Allerdings war der Wechsel von der Dreier- zur Viererkette und zurück für Yakin nur eine Vorstufe bis zur endgültigen Einführung der Dreier-, beziehungsweise Fünferkette, mit der er am Ende der Saison spielen liess. Bei Yakins liebster Variante waren es nur die Flügelspieler, die von Angriff zu Verteidigung ihre Position veränderten.
Fünferkette unter Yakin in der Abwehrarbeit.
Fünferkette unter Yakin bei Ballbesitz.
Sousa dagegen scheint in der Abwehrarbeit eine Viererkette zu genügen. Und er hat dazu noch eine weitere Variante in Petto: eine pendelnde Viererkette, die er zum Beispiel im Testspiel gegen Wohlen und wohl auch beim Saisonauftakt in Aarau spielen liess.
Klingt merkwürdig, ist aber gar nicht so kompliziert. Sind es in der oben dargestellten Variante der zentrale Spieler Xhaka sowie die beiden Aussenverteidiger, die zwischen Innenverteidigung und Mittelfeld wechseln, so ist es beim Pendelsystem bloss einer der Aussenverteidiger, der eine Doppelposition inne hat.
Pendelnde Viererkette, Abwehrarbeit.
Pendelnde Viererkette, Ballbesitz
In diesem Schema ist es der Rechtsverteidiger, der bei Ballbesitz eine Reihe aufrückt, im Gegenzug zieht der Linksverteidiger etwas zur Mitte.
Der Vorteil all dieser Varianten: Bei Ballbesitz ist ein Spieler weniger in der eigenen Abwehr gebunden und kann sich so in die Angriffe einschalten. Trotzdem kann die Verteidigung im Spiel gegen den Ball die gesamte Breite des Spielfelds abdecken.
Das heisst, das kann sie tun, wenn die FCB-Abwehrspieler nach Ballverlust schnell genug umschalten. Oder wenn die Basler Offensivleute die Gegner nach Ballverlust so sehr unter Druck setzen, dass diese den Ball nicht gezielt in die sich öffnenden Räume hinter der Abwehr spielen können.
Verliert der FCB allerdings den Ball im Spielaufbau, dann bieten sich dem Gegner auf den beiden Flanken grosse Angriffsflächen.
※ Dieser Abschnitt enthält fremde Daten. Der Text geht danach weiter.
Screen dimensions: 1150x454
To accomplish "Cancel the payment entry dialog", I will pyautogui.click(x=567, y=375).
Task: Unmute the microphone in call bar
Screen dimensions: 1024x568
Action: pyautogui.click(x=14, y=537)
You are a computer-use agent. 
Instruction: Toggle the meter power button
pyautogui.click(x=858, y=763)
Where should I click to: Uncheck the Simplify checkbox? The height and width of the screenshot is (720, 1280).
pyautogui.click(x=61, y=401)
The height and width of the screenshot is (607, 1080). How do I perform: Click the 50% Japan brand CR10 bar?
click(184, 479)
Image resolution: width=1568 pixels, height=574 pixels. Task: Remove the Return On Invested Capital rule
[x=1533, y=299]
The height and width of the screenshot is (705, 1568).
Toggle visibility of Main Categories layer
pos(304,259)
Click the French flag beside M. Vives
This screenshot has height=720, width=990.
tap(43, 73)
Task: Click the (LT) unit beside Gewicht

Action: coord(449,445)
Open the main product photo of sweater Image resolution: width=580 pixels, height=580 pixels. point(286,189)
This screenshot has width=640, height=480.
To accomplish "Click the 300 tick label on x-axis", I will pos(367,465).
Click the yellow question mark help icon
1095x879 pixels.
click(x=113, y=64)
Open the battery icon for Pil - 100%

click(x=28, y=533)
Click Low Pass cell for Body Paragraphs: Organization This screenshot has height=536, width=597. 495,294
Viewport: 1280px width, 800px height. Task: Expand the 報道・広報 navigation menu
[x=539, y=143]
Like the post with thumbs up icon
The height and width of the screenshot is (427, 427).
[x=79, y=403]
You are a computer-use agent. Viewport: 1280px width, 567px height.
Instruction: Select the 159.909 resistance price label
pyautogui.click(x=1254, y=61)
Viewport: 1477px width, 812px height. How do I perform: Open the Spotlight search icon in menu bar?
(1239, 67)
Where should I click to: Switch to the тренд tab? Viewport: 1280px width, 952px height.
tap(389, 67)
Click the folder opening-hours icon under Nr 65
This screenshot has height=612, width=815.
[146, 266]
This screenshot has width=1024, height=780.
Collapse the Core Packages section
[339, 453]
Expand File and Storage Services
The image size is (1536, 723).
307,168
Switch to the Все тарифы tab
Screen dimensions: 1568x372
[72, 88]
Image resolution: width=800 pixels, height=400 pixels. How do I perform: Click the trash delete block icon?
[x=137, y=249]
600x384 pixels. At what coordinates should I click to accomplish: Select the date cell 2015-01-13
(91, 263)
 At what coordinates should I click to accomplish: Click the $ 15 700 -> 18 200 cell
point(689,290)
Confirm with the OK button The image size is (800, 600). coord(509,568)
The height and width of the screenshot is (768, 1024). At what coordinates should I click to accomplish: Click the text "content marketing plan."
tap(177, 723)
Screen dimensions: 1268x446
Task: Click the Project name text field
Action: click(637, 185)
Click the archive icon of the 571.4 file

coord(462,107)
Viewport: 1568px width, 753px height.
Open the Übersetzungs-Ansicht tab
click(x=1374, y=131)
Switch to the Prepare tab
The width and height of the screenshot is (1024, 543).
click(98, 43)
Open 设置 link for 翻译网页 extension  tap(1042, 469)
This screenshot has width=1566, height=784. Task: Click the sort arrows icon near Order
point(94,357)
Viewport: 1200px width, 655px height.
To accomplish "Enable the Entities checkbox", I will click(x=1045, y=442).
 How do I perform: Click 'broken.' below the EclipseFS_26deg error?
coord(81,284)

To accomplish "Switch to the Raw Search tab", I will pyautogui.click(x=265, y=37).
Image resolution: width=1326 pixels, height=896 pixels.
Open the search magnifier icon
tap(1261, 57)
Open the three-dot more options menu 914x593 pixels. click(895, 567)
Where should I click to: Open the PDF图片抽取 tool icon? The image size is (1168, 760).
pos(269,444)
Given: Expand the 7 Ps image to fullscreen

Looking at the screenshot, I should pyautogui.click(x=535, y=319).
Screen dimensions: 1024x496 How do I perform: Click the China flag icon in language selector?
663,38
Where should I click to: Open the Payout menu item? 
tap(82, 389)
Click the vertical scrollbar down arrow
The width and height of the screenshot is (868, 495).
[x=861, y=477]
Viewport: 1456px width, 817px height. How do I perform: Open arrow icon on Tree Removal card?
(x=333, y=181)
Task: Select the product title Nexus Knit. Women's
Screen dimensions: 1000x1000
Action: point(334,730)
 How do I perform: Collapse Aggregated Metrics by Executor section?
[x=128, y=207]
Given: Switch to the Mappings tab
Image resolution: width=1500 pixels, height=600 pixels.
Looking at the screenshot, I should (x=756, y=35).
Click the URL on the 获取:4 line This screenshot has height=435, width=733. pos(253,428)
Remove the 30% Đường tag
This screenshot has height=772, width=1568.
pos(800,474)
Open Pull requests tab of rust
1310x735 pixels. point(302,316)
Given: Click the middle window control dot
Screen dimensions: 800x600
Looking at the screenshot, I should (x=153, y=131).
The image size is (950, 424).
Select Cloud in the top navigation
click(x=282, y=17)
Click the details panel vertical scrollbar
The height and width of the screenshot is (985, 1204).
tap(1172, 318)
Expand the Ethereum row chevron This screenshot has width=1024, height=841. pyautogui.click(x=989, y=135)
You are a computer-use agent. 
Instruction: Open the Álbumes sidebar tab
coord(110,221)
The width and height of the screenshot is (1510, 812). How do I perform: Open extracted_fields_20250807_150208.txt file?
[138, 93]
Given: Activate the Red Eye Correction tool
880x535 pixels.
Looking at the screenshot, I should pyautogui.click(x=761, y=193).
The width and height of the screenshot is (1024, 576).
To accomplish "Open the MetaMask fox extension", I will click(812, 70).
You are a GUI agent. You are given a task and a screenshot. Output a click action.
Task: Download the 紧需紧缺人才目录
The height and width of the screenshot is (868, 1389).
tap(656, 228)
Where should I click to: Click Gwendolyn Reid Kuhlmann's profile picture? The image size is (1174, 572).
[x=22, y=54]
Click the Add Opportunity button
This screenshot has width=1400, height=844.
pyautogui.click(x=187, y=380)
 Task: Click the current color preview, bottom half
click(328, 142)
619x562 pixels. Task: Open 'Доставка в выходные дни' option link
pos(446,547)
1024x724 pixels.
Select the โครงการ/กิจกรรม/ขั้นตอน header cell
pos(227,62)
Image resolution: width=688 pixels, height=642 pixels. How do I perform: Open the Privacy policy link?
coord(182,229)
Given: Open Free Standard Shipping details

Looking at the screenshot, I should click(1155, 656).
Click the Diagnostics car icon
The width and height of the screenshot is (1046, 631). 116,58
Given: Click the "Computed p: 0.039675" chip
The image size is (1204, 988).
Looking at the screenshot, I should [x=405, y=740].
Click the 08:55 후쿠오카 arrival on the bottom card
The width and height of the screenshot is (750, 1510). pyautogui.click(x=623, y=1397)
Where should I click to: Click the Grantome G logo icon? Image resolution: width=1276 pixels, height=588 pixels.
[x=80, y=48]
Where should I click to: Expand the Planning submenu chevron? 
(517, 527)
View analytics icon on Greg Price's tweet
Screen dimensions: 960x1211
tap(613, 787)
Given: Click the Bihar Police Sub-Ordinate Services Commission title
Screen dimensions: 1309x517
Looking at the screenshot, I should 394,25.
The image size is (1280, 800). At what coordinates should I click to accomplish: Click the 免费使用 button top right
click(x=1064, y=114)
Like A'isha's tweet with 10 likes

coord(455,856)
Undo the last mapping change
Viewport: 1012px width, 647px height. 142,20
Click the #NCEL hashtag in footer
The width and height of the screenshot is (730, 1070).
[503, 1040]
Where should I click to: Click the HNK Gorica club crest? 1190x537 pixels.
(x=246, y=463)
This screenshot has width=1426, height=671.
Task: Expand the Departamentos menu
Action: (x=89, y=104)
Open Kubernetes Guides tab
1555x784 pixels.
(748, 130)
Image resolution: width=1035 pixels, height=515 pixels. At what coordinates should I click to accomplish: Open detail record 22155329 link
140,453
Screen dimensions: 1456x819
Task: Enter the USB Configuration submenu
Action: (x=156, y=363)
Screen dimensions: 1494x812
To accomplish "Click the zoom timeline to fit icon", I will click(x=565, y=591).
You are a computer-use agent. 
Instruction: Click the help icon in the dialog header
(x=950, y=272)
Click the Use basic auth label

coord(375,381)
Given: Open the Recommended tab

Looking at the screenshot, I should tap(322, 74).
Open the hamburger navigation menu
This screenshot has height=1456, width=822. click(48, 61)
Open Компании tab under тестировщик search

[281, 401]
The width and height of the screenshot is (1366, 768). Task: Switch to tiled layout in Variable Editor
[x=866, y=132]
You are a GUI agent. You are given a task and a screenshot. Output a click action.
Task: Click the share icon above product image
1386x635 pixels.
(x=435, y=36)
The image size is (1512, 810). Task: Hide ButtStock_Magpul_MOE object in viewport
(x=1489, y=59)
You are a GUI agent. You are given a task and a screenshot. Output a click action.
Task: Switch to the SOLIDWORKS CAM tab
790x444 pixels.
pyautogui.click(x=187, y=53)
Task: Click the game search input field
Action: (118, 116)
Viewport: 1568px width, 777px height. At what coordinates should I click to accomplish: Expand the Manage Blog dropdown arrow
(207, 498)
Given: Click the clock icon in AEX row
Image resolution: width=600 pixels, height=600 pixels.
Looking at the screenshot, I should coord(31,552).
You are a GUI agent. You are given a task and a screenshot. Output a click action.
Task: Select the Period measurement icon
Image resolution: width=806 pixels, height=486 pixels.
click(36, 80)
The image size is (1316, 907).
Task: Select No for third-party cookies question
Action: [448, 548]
Auch das war gegen Thun zu sehen:
Der FCB wird in Thun von einem Konter erwischt. (Bild: SRF/fra)
Das Bild zeigt eine Szene nach einem Fehlpass des Innenverteidigers Schär im Spielaufbau. Degen muss einen weiten Rückweg antreten, da er sich bereits als Flügel aufgestellt hat. Die Dreierkette Suchy, Xhaka, Schär schiebt extrem nach rechts, um den Thuner Angriff abzufangen. Trotzdem bleibt auf der rechten Seite Raum frei für einen Thuner Flankenlauf. Und Safari auf links könnte bei einem Seitenwechsel gar nicht mehr eingreifen.
Aber wer weiss, vielleicht ist der Basler Prozess unter Sousa inzwischen so weit gediehen, dass diese Lücken bereits am Samstag gegen den FC Zürich gestopft sind.